• Input material:
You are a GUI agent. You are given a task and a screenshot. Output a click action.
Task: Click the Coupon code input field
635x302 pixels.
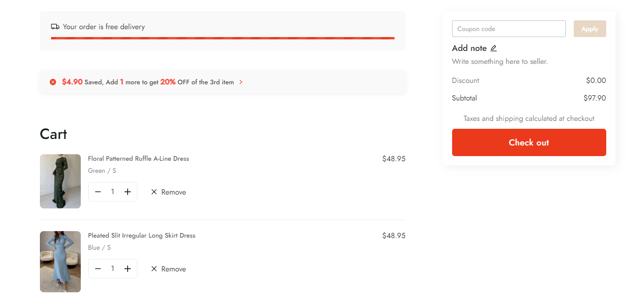pos(509,29)
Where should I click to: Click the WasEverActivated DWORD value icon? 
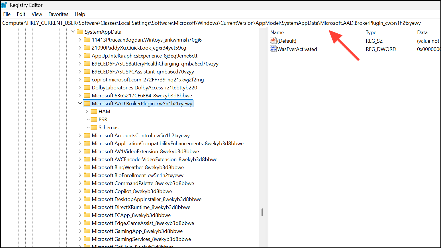coord(273,49)
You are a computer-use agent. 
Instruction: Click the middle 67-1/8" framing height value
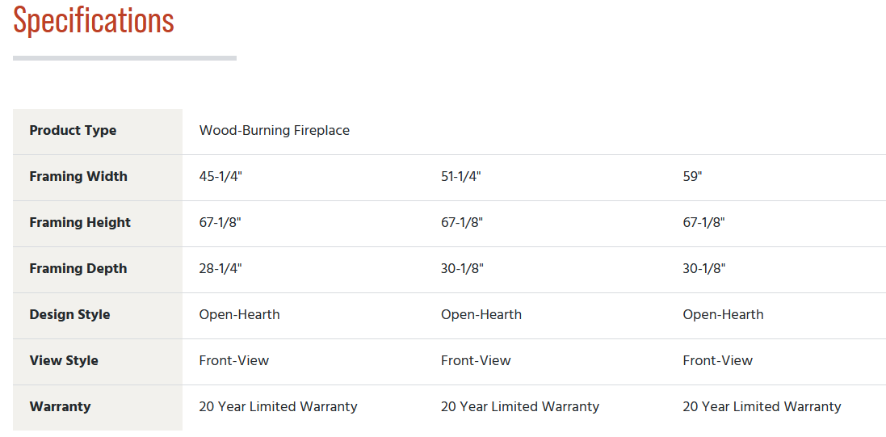[x=462, y=223]
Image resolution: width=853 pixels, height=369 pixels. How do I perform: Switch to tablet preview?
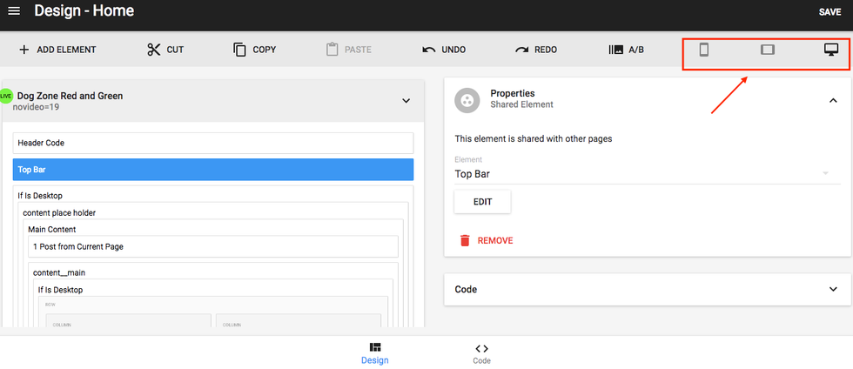click(767, 50)
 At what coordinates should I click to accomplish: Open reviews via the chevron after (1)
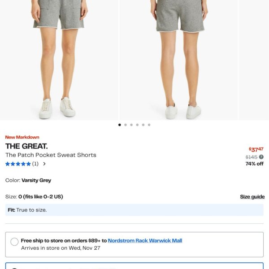[44, 164]
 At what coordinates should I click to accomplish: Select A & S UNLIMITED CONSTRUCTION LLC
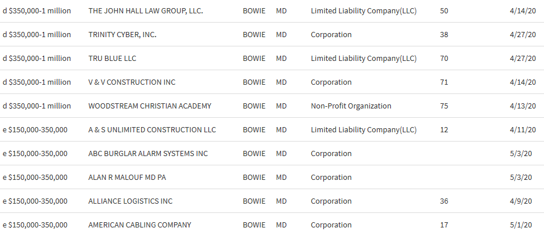pos(152,130)
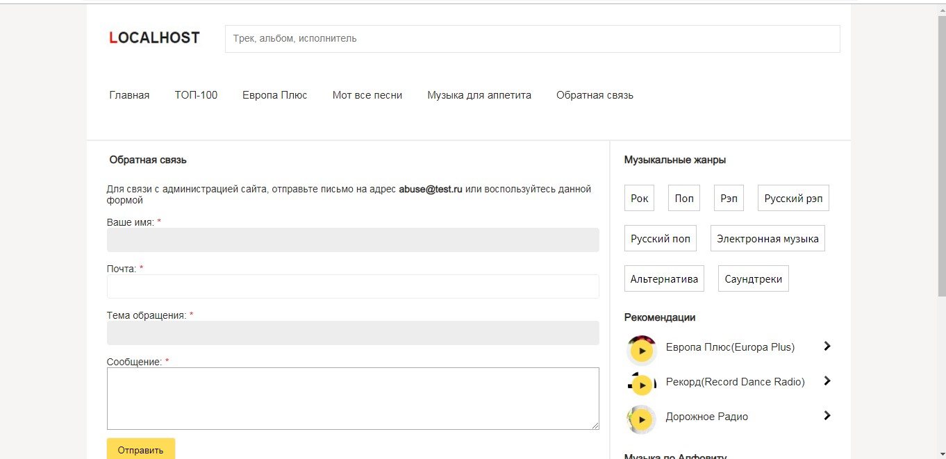The width and height of the screenshot is (946, 459).
Task: Click the LOCALHOST site logo
Action: pos(154,38)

• Aim of the exercise: Everything from the line containing "Image resolution: width=853" through the last line of the records above is to be reproduced exactly, except the pictures.

• Reply to the task:
Image resolution: width=853 pixels, height=369 pixels. How do I perform: Switch to tablet preview?
click(767, 50)
 At what coordinates should I click to accomplish: Open reviews via the chevron after (1)
[44, 164]
 At what coordinates should I click to accomplish: Select A & S UNLIMITED CONSTRUCTION LLC
pos(152,130)
The width and height of the screenshot is (946, 459).
Task: Click the LOCALHOST site logo
Action: pos(154,38)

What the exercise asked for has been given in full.